▸ **Stored items from a collection**:
·····

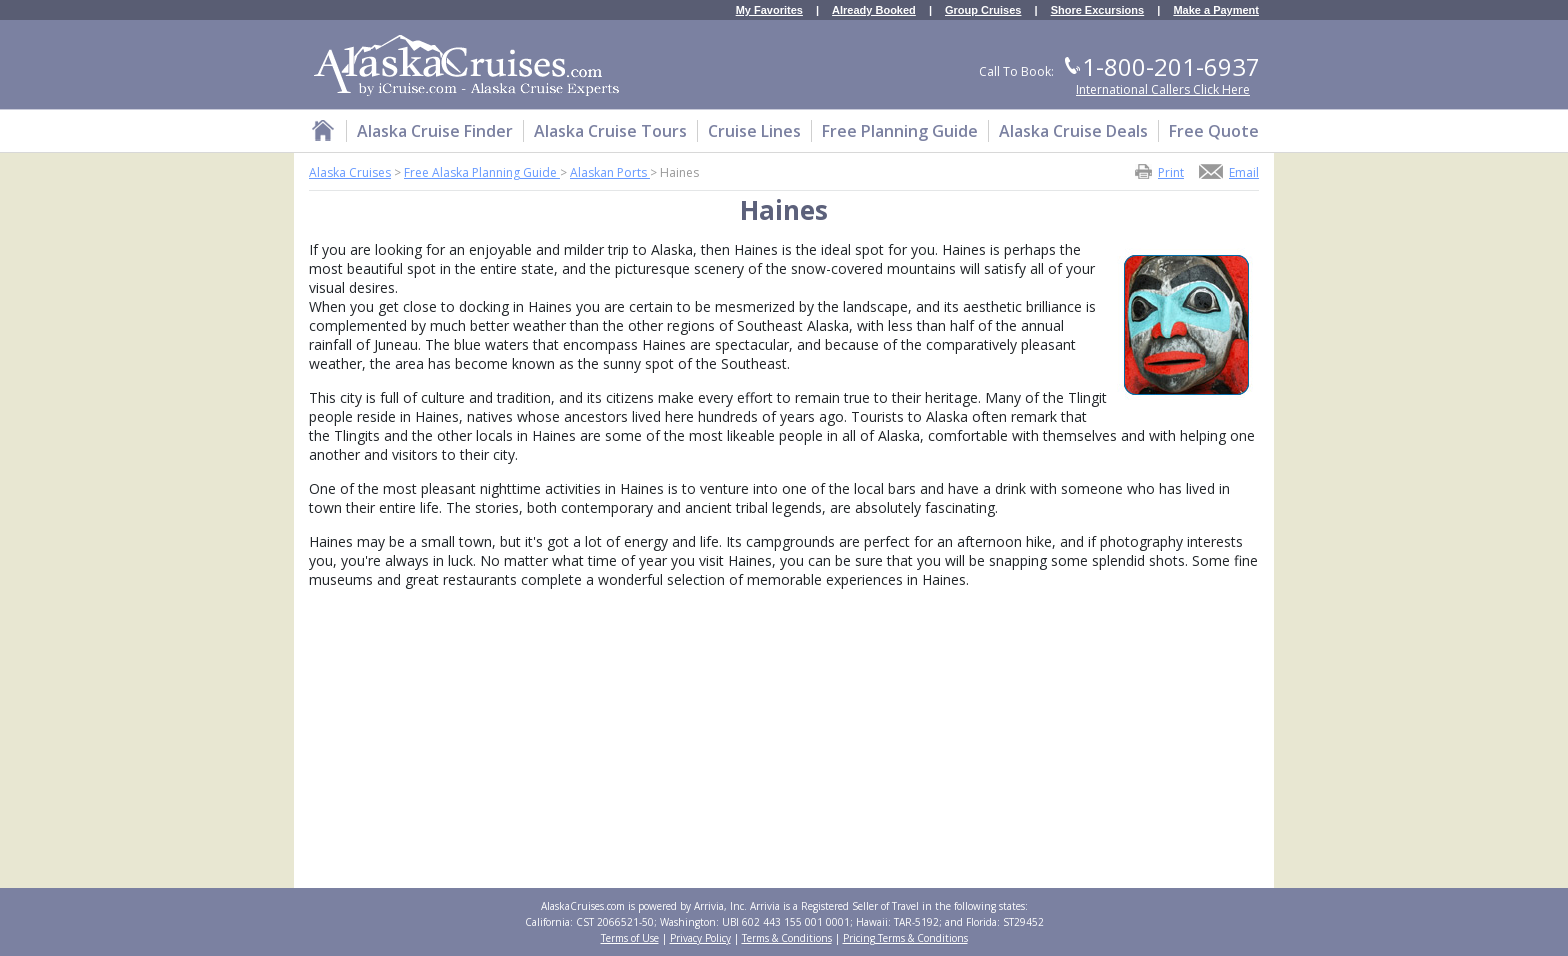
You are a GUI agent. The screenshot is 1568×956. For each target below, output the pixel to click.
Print (1171, 171)
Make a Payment (1216, 10)
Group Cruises (983, 10)
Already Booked (874, 10)
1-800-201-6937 (1171, 66)
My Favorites (769, 10)
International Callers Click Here (1163, 89)
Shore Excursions (1098, 10)
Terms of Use (630, 938)
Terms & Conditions (787, 938)
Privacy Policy (700, 938)
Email (1244, 171)
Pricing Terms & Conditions (905, 938)
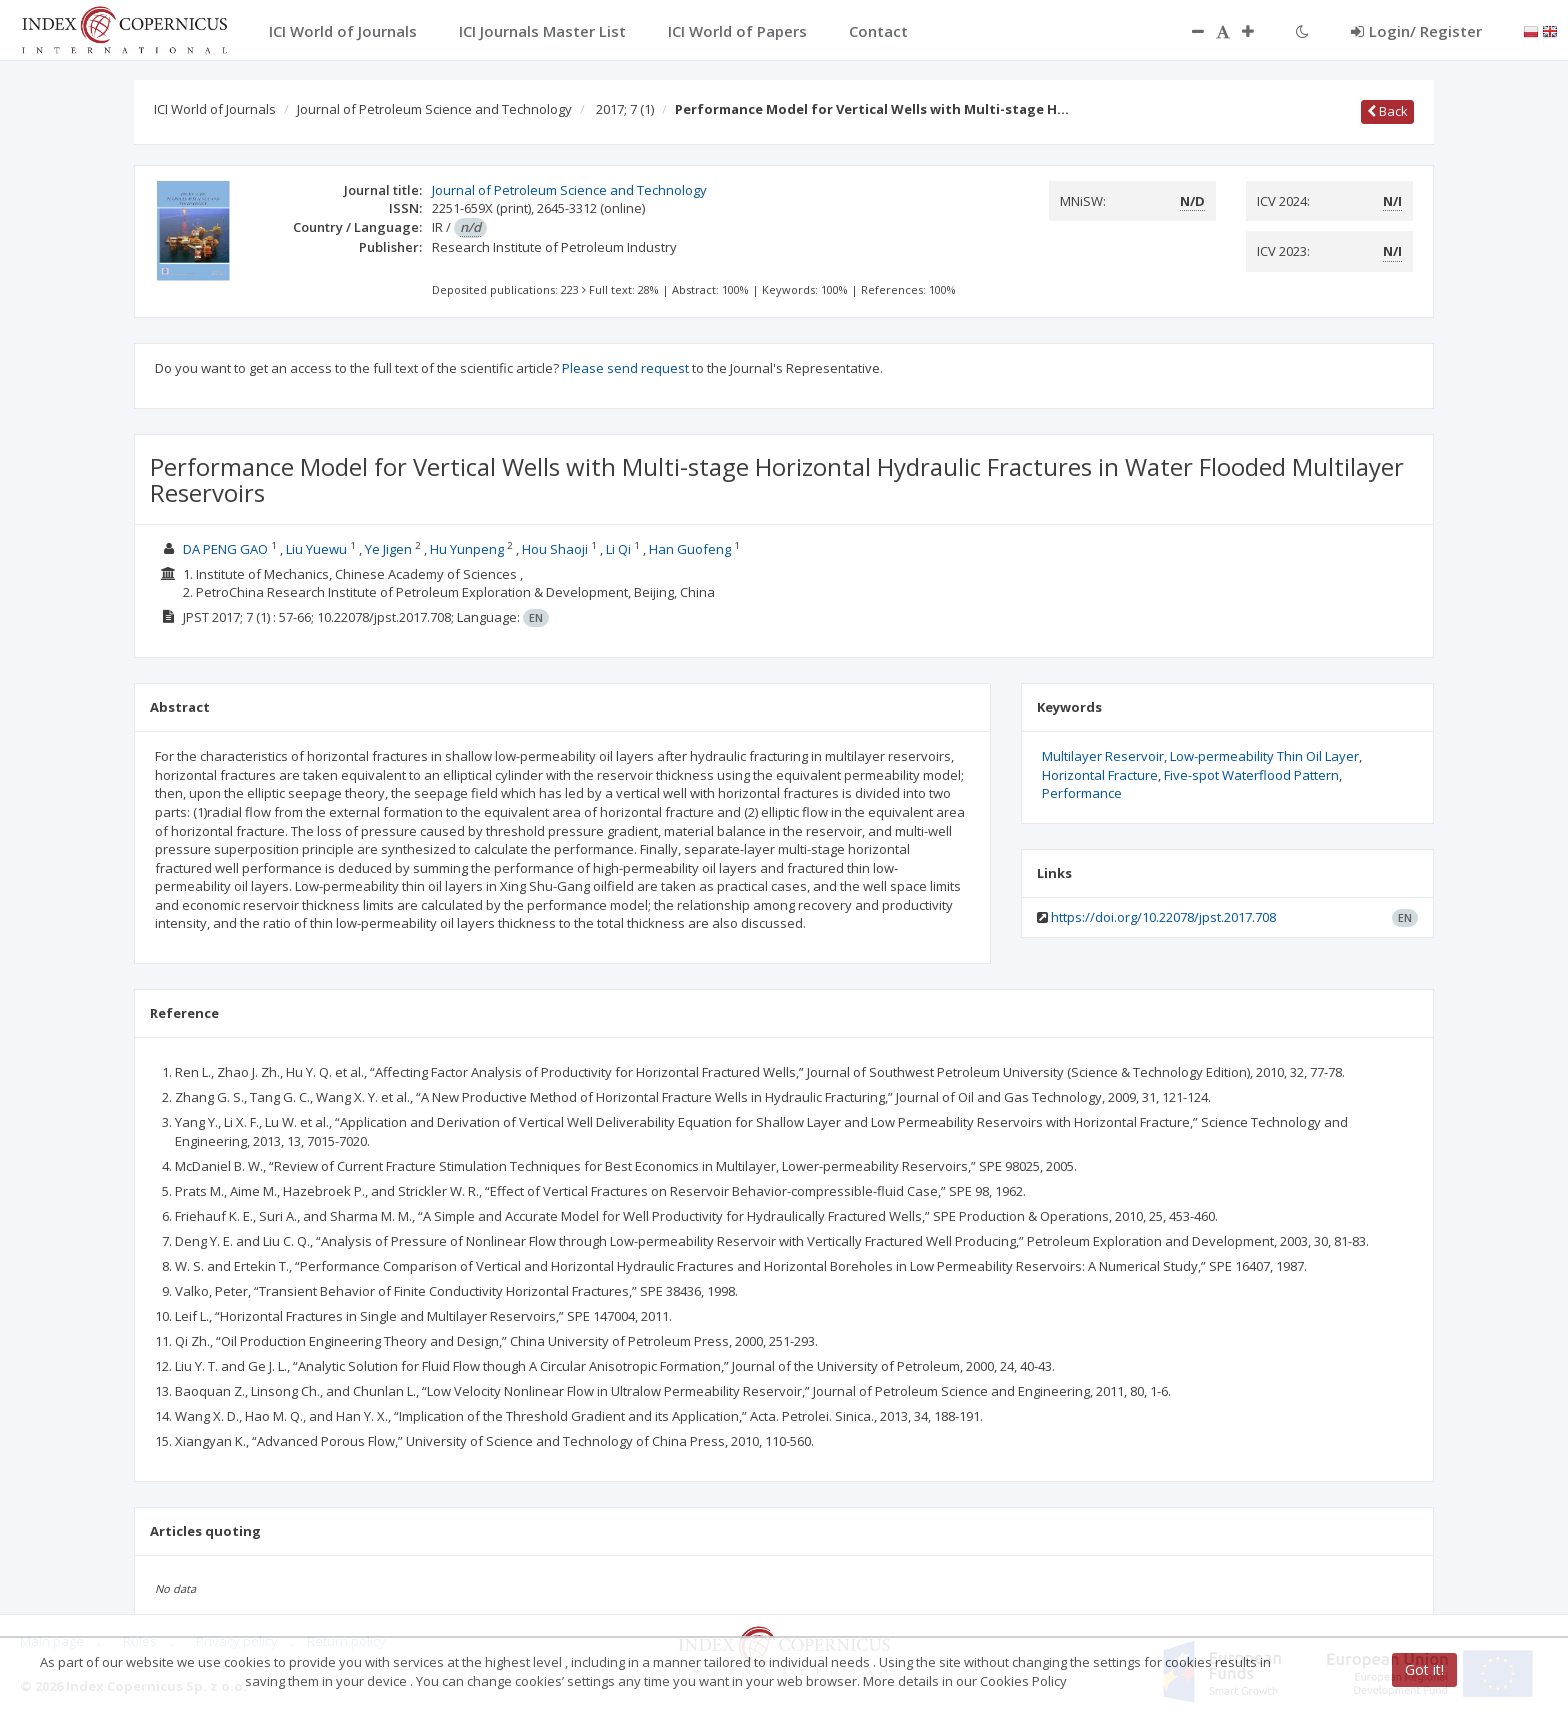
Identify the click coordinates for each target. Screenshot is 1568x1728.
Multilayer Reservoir (1103, 756)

·····

▸ **WORK TO BE COMPLETED**:
Copy the lines of the records word for word, beginning at the line that contains "Terms & Conditions (787, 938)" and continuing through the end of the records, leaving out the pictures.

▸ **WRITTEN ANSWER**:
Terms & Conditions (787, 938)
Privacy Policy (700, 938)
Email (1244, 171)
Pricing Terms & Conditions (905, 938)
Identify the click coordinates for each target. Screenshot is 1568x1728.
Multilayer Reservoir (1103, 756)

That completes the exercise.